Repeat exactly the line containing "1456x819 pixels." and every line after it in the entries, and nothing besides.

(Data)

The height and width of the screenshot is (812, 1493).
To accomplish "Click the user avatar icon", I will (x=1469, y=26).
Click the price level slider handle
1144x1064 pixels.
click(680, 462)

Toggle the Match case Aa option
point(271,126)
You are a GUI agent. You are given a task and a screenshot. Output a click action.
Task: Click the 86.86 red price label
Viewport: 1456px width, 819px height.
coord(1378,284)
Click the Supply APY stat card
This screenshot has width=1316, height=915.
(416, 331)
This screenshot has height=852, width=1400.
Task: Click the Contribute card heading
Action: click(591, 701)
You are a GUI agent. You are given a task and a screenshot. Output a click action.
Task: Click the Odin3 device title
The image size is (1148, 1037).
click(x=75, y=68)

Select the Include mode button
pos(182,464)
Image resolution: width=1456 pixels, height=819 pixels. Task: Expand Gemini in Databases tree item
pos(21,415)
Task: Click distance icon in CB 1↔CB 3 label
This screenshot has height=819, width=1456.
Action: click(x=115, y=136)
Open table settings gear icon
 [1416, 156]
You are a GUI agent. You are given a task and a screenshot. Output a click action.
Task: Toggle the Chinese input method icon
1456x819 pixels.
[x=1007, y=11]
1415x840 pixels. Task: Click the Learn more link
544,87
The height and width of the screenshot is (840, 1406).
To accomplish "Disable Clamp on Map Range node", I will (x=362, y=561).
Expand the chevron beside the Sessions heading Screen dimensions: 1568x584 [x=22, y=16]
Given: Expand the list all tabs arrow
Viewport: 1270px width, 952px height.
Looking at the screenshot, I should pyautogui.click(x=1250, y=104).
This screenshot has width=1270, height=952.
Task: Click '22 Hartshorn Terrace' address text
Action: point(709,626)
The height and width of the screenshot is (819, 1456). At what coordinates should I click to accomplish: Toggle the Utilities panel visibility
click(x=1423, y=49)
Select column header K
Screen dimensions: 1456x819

(End Data)

Task result:
1456x819 pixels.
[x=1007, y=11]
1415x840 pixels. Task: Click the Learn more link
544,87
The height and width of the screenshot is (840, 1406).
To accomplish "Disable Clamp on Map Range node", I will (x=362, y=561).
Expand the chevron beside the Sessions heading Screen dimensions: 1568x584 [x=22, y=16]
Given: Expand the list all tabs arrow
Viewport: 1270px width, 952px height.
Looking at the screenshot, I should pyautogui.click(x=1250, y=104).
This screenshot has width=1270, height=952.
Task: Click '22 Hartshorn Terrace' address text
Action: point(709,626)
The height and width of the screenshot is (819, 1456). At what coordinates should I click to accomplish: Toggle the Utilities panel visibility
click(x=1423, y=49)
Select column header K
Screen dimensions: 1456x819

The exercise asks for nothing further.